Wilson, who begins the novel as an obnoxiously loud soldier, later
exposes his own fear and vulnerability when he asks Henry to deliver
a yellow envelope to his family should he die in battle. In realizing
the relative insignificance of his own life, Wilson frees himself
from the chains that bind Henry, becoming a man of “quiet belief
in his purposes and abilities.” By the novel’s end, Henry makes
a bold step in the same direction, learning that the measure of
one’s manhood lies more in the complex ways in which one negotiates
one’s mistakes and responsibilities than in one’s conduct on the
battlefield.
Self-Preservation
An anxious desire for self-preservation influences Henry
throughout the novel. When a pinecone that he throws after fleeing
the battle makes a squirrel scurry, he believes that he has stumbled
upon a universal truth: each being will do whatever it takes, including running
from danger, in order to preserve itself. Henry gets much mileage
out of this revelation, as he uses it to justify his impulse to retreat
from the battlefield. His conceits—namely that the good of the army
and, by extension, the world, requires his survival—drive him to
behave abominably. He not only runs from battle, but also abandons
the tattered soldier, though he knows that the soldier is almost
certain to die if he does not receive assistance.

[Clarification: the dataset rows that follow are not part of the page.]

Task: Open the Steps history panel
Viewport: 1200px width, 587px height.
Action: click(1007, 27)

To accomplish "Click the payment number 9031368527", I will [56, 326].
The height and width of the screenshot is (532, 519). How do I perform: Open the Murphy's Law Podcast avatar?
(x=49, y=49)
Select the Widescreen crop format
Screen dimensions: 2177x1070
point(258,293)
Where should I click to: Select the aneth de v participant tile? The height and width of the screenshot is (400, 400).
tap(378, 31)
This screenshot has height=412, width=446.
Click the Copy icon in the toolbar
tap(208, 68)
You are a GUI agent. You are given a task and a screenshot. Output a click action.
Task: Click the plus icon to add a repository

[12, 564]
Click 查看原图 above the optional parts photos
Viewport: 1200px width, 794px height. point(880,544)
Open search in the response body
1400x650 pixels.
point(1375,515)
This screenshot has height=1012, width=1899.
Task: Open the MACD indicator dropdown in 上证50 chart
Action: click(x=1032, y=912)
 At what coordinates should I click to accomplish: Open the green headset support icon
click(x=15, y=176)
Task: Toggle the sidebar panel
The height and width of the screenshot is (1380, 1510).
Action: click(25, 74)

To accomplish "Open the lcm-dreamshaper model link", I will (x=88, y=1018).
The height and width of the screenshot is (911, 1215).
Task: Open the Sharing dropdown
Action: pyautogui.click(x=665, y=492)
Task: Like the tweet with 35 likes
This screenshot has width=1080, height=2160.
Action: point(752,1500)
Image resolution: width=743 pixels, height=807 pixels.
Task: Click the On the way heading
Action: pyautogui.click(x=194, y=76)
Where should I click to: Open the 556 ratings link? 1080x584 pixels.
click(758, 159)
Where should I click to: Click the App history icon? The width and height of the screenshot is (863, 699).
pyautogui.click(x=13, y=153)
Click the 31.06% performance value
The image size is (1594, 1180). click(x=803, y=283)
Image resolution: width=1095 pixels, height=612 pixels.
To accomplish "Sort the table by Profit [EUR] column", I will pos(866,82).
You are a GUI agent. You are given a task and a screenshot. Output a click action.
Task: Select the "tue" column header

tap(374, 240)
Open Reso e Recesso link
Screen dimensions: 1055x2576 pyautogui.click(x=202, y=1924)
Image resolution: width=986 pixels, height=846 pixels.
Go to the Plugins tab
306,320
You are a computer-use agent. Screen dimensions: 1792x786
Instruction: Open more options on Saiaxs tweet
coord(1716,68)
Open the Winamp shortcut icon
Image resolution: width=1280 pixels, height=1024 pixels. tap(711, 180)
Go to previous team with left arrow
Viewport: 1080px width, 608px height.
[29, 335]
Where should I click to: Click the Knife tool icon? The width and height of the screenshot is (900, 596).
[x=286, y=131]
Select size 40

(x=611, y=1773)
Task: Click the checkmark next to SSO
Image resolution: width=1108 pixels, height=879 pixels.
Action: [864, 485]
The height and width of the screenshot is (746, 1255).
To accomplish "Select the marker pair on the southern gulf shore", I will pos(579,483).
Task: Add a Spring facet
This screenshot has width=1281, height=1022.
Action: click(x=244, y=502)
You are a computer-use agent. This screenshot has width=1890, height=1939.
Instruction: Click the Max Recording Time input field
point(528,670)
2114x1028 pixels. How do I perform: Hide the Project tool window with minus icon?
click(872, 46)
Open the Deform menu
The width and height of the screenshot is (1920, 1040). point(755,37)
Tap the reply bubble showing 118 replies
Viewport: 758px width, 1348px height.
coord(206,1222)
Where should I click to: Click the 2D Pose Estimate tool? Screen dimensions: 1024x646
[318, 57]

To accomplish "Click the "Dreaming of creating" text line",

Soon after his encounter
with the squirrel, Henry discovers the corpse of a soldier. This
sets in motion Henry’s realization that the world is largely indifferent
to his life and the questions that preoccupy him. Courage and honor
endow a man with a belief in the worth of preserving the lives of
others, but the pervasiveness of death on the battlefield compels
Henry to question the importance of these qualities. This weighing
of values begs consideration of the connection between the survival
instinct and vanity.
The Universe’s Disregard for Human Life
Henry’s realization that the natural world spins on regardless
of the manner in which men live and die is perhaps the most difficult
lesson that Henry learns as a soldier. It disabuses him of his naïve,
inexperienced beliefs regarding courage and manhood. Shortly after
his encounter with the squirrel in the woods, Henry stumbles upon
a dead soldier, whose rotting body serves as a powerful reminder
of the universe’s indifference to human life. As the drama of the
war rages on around him, Henry continues to occupy his mind with questions
concerning the nature of courage and honor and the possibilities
of gaining glory. Death, he assumes, would stop this drama cold.
Yet, when he encounters the corpse, he finds that death is nothing
more than an integral and unremarkable part of nature. As he reflects
at the end of the novel: “He had been to touch the great death,
and found that, after all, it was but the great death.”